Speaking of towers, the chevre tower ($8) was anything but. More of a turret, this diminutive layered appetizer was built of coin-sized slices of goat cheese separated by two types of tapenade (green and black) and diced roasted red pepper. The dish needed something acidic to make it a little less plain. It was fine as is, but fine doesn't make one a repeat customer. The portabella fries ($8), on the other hand, were salty and crisp, with a teriyaki mayo dipping sauce that played well with the earthiness of the mushrooms. We pulled them out of the cone they were served in to keep them from steaming themselves soft and that helped, although they didn't last long enough to get soggy.
We moved from apps to entrees with the Sicilian salmon cakes with salmoriglio sauce ($13). The cakes were comprised of mashed salmon meat, giving it an unpleasant texture, while the salmoriglio sauce, normally a thin and herby garlic-lemon dressing, was made up of lemon juice and half-cooked garlic. The garlic and lemon juice blew out the cakes and any other flavors that were hidden within. The sides of mashed potatoes and black beans were cold, but the side of sauteed vegetables (squash and zucchini with rosemary) was cooked perfectly.
The banh mi sandwich ($10) was the best dish we had at Blue Sage, though it is not what one would think of as a traditional banh mi. The standard Vietnamese sandwich usually features various cold cuts, pork parts, and pate with pickled veggies and chilies. This version had grilled chicken, Sriracha mayo, and pickled carrots, daikon, and cucumber on soft French bread. The whole thing was topped with cilantro and was moist and well-balanced due to the play between the pickles, the mayo, and the spicy Sriracha. It was a good sandwich, but it, like the chevre tower, left us longing for something more.
The pizzas at Blue Sage are cooked on barbary bread, a type of light and crisp flatbread perfect for pizzas if you lack a wood-fired oven. The pizza Portuguese ($15 whole, $8 half) was loaded with bacon, clam pieces, garlic, olive oil, and parsley. It was a bit dry, but the bacon overpowered everything so much so that it didn't matter. The pizza Carolina ($17 whole, $9 half) was a lip-burning mess that had pulled pork spiked with way too much chili flake, topped with chopped dill pickles. A base of caramelized onions and cheddar lent sweetness but it did little to quell the inferno from the chilies and the sourness from all of the pickle juice released by the dill-spear pieces.
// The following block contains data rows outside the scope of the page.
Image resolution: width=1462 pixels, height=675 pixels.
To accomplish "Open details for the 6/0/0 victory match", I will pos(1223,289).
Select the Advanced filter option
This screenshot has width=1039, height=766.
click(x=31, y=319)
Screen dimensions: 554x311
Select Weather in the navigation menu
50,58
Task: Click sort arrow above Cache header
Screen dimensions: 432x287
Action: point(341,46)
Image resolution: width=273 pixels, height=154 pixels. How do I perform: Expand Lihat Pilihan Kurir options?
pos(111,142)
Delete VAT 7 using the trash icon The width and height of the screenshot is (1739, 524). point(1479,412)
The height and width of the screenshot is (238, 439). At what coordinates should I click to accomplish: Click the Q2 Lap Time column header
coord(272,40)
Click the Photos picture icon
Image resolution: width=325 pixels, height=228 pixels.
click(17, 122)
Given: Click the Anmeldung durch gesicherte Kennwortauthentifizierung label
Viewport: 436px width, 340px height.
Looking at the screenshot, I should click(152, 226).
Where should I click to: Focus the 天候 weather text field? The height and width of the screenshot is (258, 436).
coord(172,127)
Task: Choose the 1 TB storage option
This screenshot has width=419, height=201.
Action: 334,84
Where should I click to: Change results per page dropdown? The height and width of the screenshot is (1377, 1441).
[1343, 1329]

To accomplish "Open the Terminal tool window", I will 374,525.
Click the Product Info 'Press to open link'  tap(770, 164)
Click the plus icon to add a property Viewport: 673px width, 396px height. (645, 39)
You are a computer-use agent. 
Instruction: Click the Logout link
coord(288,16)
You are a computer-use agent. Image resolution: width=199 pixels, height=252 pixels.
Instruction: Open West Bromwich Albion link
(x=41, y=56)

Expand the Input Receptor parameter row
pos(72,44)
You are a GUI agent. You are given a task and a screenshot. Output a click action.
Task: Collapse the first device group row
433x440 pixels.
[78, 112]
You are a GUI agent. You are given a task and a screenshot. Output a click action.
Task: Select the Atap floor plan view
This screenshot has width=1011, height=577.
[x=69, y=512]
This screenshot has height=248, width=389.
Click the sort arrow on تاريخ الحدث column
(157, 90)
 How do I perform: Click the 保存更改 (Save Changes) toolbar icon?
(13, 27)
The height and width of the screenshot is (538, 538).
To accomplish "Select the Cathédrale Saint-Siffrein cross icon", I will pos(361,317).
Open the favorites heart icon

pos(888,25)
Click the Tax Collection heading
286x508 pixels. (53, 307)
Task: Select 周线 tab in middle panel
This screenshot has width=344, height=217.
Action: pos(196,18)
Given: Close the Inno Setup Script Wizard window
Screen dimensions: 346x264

It was a waste of an interesting crust.
A flourless chocolate cake ($6) was rich and dense but not heavy. The slice of strawberry made us wish for a sauce or whole strawberries as an accompaniment. It would have made for a much better desert.
Blue Sage serves OK food, but that's not enough to draw a crowd in Mount Washington these days, amid the rebuilt Mt. Washington Tavern and solid standbys like Desert Café, Crepe Du Jour, and Ethel and Ramone's. "Meh" is never the reaction a restaurant wants to hear from a customer, but until the menu and cooking are refined, that's all Blue Sage is going to get.